§ O que fazer
- 1) Responda com base no trecho:
(a) Que posição espiritual ganhou Roma no Ocidente?
(b) Como se impôs o símbolo, embora tenha sido trazido de fora para Roma?
(c) Com que tem nexo a fé, segundo as últimas linhas?
- 2) Traduza para inglês esta frase do trecho: "Finalmente a forma actual desse texto exprime a uniformização da Igreja ocidental, partindo do terreno político, e assim a tragédia do alheamento político da fé, o seu uso como instrumento unificador do império."

É reconhecimento dele como proximidade de Deus; dele como verdadeiro futuro do
homem. Mas, simultaneamente, já exprime o destino incipiente da ruptura entre
Oriente e Ocidente; a posição espiritual que Roma ganhou no Ocidente como sede
da tradição apostólica; a tensão que daí surgiu para a Igreja inteira, tudo isso
torna-se visível na história do símbolo. Finalmente a forma actual desse texto
exprime a uniformização da Igreja ocidental, partindo do terreno político, e
assim a tragédia do alheamento político da fé, o seu uso como instrumento
unificador do império. Ao usar esse texto, que se impôs como
"romano", mas, que nessa feição, foi trazido de fora para Roma,
encontramos nele presentes as agruras da fé constrangida a afirmar-se na sua
independência através do labirinto das finalidades políticas. No espelho dos
azares desse texto torna-se patente como a resposta ao apelo da Galileia se
mesclou com a ganga humana ao ingressar na história: misturando-se com os
interesses particulares de uma região, com o alheamento dos que foram convidados
à mesma fé, com os conchavos dos poderes deste mundo: o salto ousado rumo ao
infinito (ou seja: a fé) realiza-se nas miniaturizações humanas; e também aqui,
onde o homem arrisca o seu gesto mais grandioso, o salto para além da própria
sombra, rumo ao sentido que o sustenta, também aqui não é pura e nobre
grandeza, mas revela-o como o ser discordante, grande na sua miséria e,
contudo, miserável na sua grandeza. E torna-se visível algo muito central, a
saber, que a fé tem nexo com o perdão, que deve ter tal nexo, que a fé deseja
orientar o homem vendo nele o ser que só é capaz de se encontrar recebendo e
passando adiante o perdão, o ser necessitado do perdão, mesmo no que tem de
melhor e mais puro.

§ Linhas
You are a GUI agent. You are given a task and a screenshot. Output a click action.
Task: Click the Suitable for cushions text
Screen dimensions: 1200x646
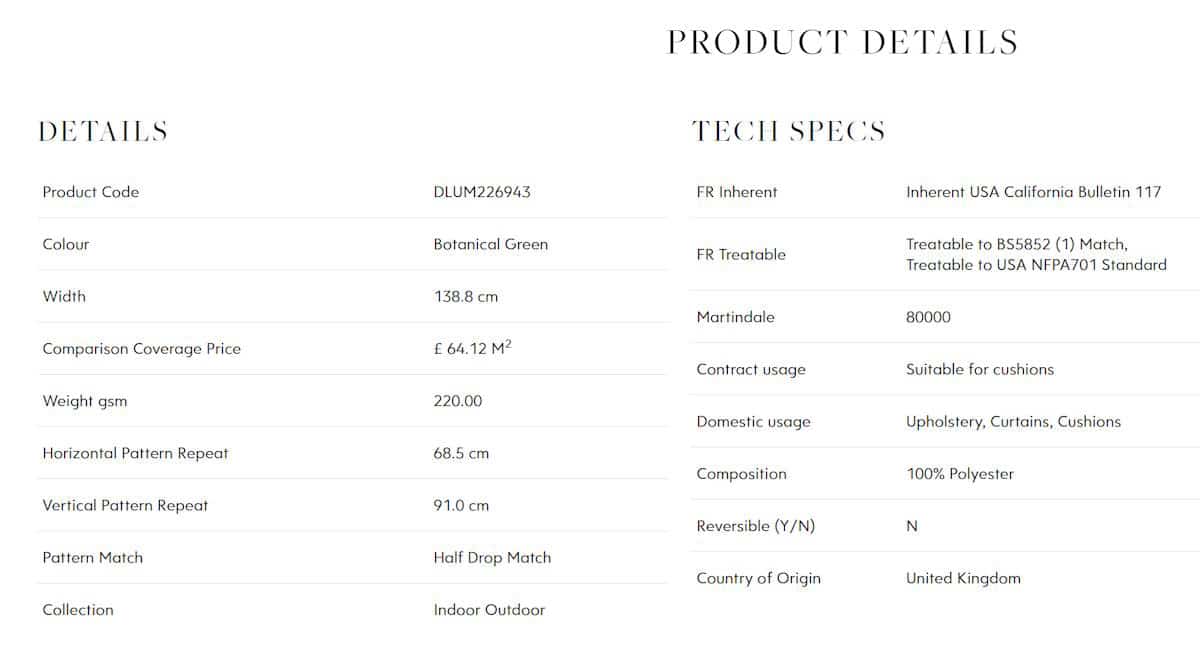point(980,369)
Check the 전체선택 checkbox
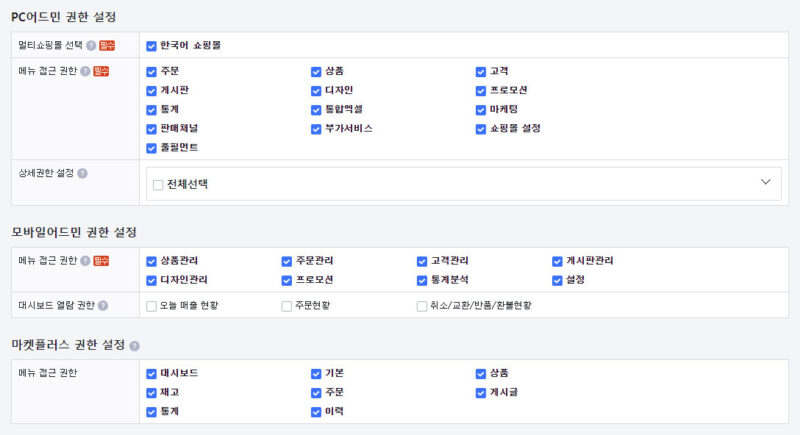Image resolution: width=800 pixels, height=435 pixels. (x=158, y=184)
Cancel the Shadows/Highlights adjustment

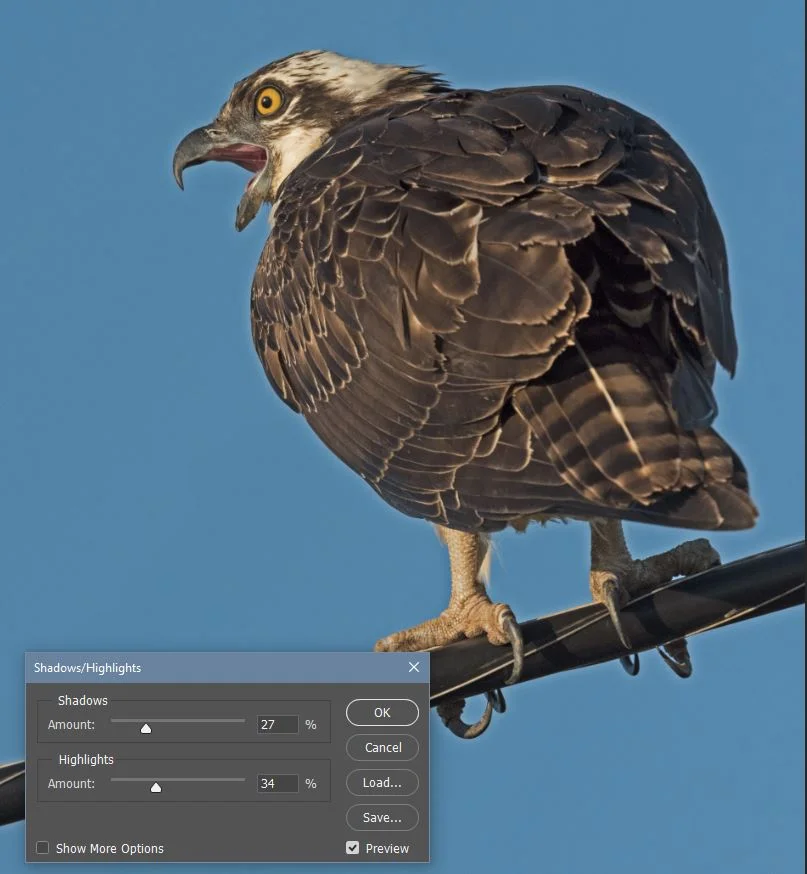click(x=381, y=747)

==

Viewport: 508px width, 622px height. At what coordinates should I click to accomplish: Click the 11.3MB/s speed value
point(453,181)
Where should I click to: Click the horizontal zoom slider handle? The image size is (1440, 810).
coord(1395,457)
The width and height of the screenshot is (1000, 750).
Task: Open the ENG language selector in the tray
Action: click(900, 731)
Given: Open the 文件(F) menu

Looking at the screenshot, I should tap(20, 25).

§ Lista de respostas
- 1)
(a) A de sede da tradição apostólica.
(b) Como "romano".
(c) Com o perdão.

- 2) Finally, the present form of this text expresses the standardization of the Western Church, starting from the political sphere, and thus the tragedy of the political estrangement of the faith, its use as a unifying instrument of the empire.